Exercise directions: Leave no picture in, and give every entry again exactly.

Source material:
----------------------------------------

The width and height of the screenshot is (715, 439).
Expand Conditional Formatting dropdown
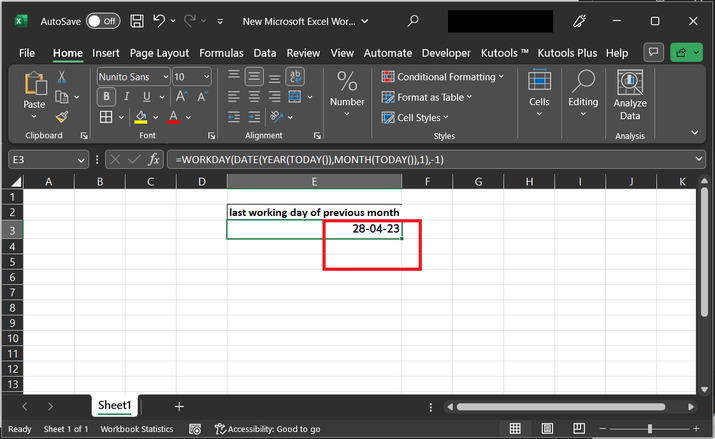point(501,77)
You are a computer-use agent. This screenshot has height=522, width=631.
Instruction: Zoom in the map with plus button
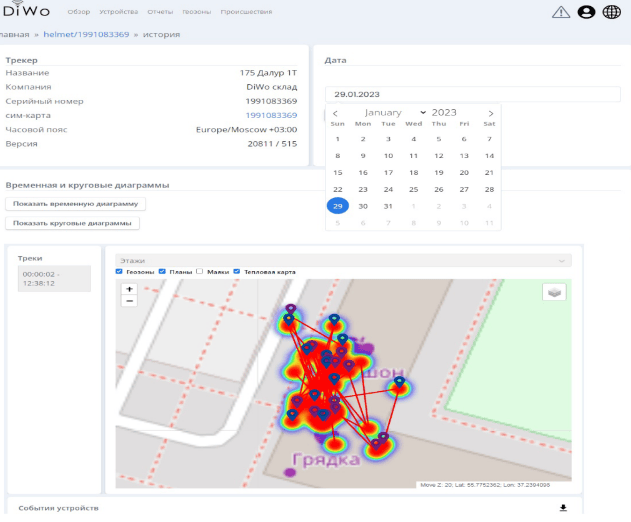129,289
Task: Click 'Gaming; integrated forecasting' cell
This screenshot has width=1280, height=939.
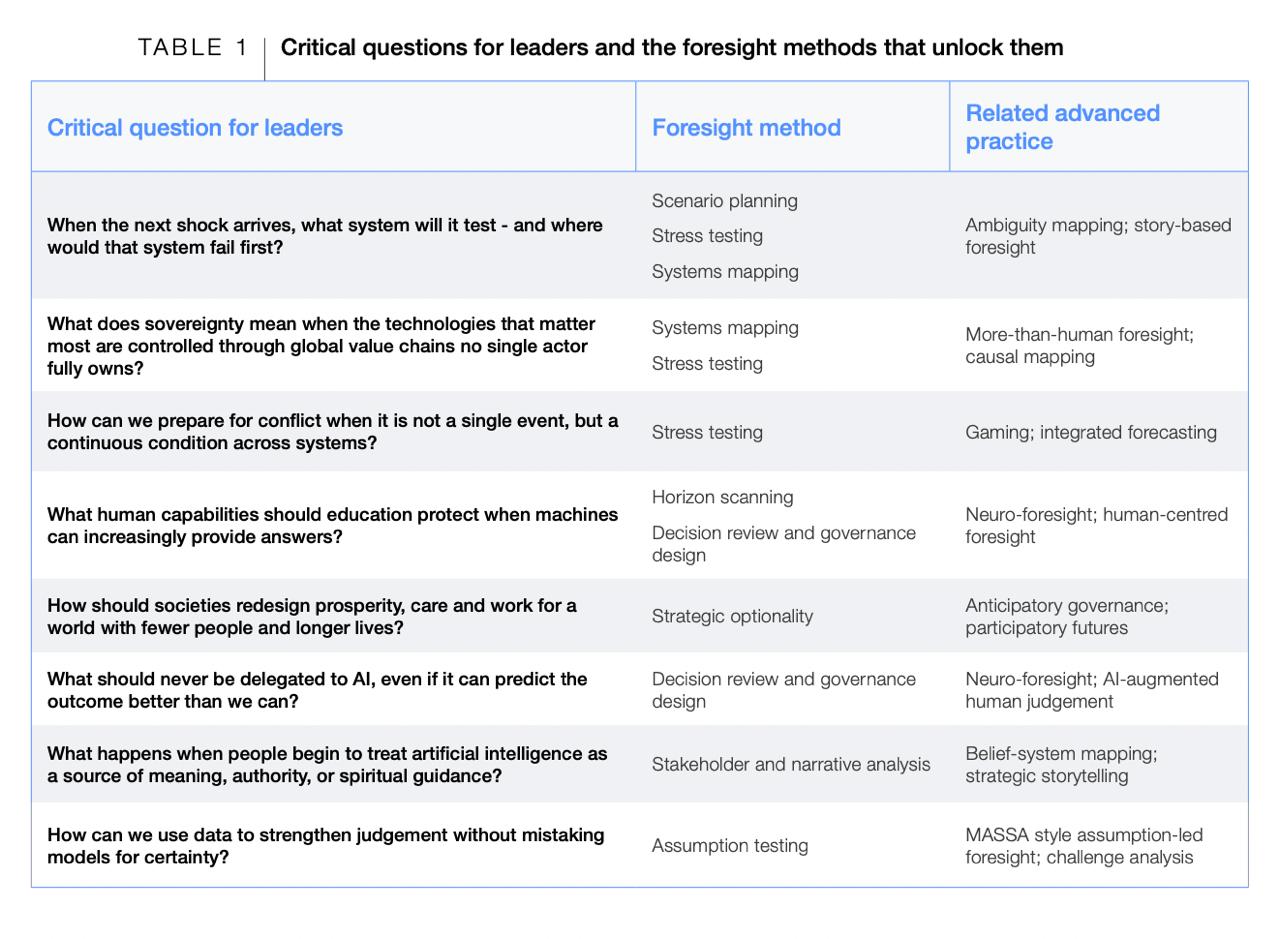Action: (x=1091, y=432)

----------------------------------------

Completed exercise:
The width and height of the screenshot is (715, 439).
Expand Conditional Formatting dropdown
point(501,77)
You are a computer-use agent. This screenshot has height=522, width=631.
Instruction: Zoom in the map with plus button
129,289
Task: Click 'Gaming; integrated forecasting' cell
This screenshot has width=1280, height=939.
Action: (x=1091, y=432)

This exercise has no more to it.